Trecho fornecido>
··········

A primeira citação à neurastenia ocorreu em terras ianques e teve como autor o médico e eletroterapeuta George Miller Beard, que em 1869 publicou o artigo Neurasthenia, or nervous exhaustion (Neurastenia, ou exaustão nervosa), no Boston Medical and Surgical Journal. Após o artigo de Beard, analistas comentaram amplamente sobre o sucesso econômico e do estilo de vida americanos, relacionando-os a uma vida estressante e ao vício em trabalho. Os EUA, na época, eram “uma nação neurastênica”.

Em 1909, o médico Ascanio Villas Boas escreveu na Gazeta Clínica que cada era tem suas “formas de nervosidade” específicas. Segundo o doutor, a aceleração do ritmo, a crescente insegurança da época, o industrialismo, a forte concorrência em todos os ramos de atividade, a rapidez das comunicações e da transmissão do pensamento, influem na criação do desequilíbrio mental, tornando a neurastenia uma doença que revelava a “mentalidade do tempo atual”. Em meados da década de 1910, Antônio Austregésilo Rodrigues Lima dizia que, com a vida moderna, “a debilidade nervosa se exalta e os sintomas ansiosos dominam as populações das cidades”. Para ele, o nervosismo estava tão espalhado que “podemos dizer que todo mundo foi, é ou será nervoso”.

··········

Material extraído>
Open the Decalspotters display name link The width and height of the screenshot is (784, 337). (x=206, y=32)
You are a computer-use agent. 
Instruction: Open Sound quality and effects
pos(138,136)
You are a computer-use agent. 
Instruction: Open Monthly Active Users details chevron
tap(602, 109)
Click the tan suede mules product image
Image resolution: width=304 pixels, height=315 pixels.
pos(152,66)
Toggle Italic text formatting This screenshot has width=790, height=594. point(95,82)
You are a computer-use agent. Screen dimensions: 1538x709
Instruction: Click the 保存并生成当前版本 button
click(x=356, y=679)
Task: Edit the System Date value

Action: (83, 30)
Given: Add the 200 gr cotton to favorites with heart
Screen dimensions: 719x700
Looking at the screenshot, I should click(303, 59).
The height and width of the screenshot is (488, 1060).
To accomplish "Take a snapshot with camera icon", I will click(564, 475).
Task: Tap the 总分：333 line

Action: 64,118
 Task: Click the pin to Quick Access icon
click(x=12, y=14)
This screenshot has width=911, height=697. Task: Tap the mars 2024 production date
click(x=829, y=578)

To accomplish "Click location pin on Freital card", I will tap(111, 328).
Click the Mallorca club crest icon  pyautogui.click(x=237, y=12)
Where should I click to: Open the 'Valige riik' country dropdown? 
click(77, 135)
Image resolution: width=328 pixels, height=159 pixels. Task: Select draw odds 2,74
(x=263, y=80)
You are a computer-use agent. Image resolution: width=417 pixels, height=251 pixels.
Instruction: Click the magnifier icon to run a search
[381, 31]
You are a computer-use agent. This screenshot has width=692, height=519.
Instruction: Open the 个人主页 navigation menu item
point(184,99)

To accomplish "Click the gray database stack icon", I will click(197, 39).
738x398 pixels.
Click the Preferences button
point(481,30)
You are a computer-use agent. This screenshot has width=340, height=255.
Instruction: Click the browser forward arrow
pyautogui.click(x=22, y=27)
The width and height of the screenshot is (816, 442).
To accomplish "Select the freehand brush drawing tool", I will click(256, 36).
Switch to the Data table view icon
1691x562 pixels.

··········

Descrição do exercício> Dê continuidade ao texto sobre a neurastenia, começando logo após a última frase dele.

Resultado da tarefa>
Dorsch lista os diversos anúncios publicitários que, na virada do século 19 para o 20, eram facilmente encontrados nos jornais paulistanos e indicavam medicamentos, aparelhagens e métodos de cura para a neurastenia. Entre esses produtos estavam um granulado à base de noz-cola que continha cafeína e era apresentado como um “fortificante geral e reconstituinte de primeira ordem”. Havia ainda o Kola-Werneck, um tônico contra as moléstias ou excessos que produzem o esgotamento nervoso, e o Vinho Reconstituinte Granado, um preparado que é “estimulante, nutritivo e digestivo, de grande eficácia para combater a anemia, o raquitismo, a fraqueza e a neurastenia”. O artigo da História, Ciências, Saúde – Manguinhos relaciona também os Digestivos Picard, o Elixir de Papaina de F. Braga , o licor Kola-Bah e a Panbiline de Annonay.

Entre as aparelhagens, nenhuma fez mais sucesso que o Cinturão Elétrico Herculex, que oferecia saúde e vigor ao combater a neurastenia. As seções de cartas dos jornais paulistanos publicavam cartas em que leitores elogiavam o cinturão e comentavam suas curas. O doutor N. T. Sanden, criador do Herculex, dizia que “os sinais de perturbação nervosa são a irritabilidade, a impaciência, a irresolução e muitas vezes a incompetência... Quando a energia do sistema nervoso não pode mais se recuperar-se, é tempo de lhe dar um auxílio”. De acordo com o médico, o princípio desse método de cura vem “do poder motriz que atua sobre vós, a força física, sexual e mental, chama-se força nervosa: isto é, eletricidade”, já que “os maiores sábios da atualidade dizem que a vala do sistema nervoso-sexual [sic] é uma rede de fios elétricos”.

No entanto, a neurastenia era entendida como uma doença benquista, já que revelava a operosidade intelectual ou física de quem a contraía, o que era algo positivo em uma sociedade que buscava se firmar e se identificar com o trabalho e o progresso. Não era difamatório ser considerado neurastênico. O diagnóstico dos psiquiatras até agradava aos familiares, por ser muito mais bem aceito do que, por exemplo, a histeria ou a demência precoce. E, por meio do tratamento, os pacientes alcançavam forças “hercúleas” e eram abastecidos com novas energias, por meio dos remédios citados acima. Além disso, havia uma clara diferenciação entre as causas da neurastenia e as das moléstias como febre amarela e varíola, entre outras, típicas das “massas bestializadas”.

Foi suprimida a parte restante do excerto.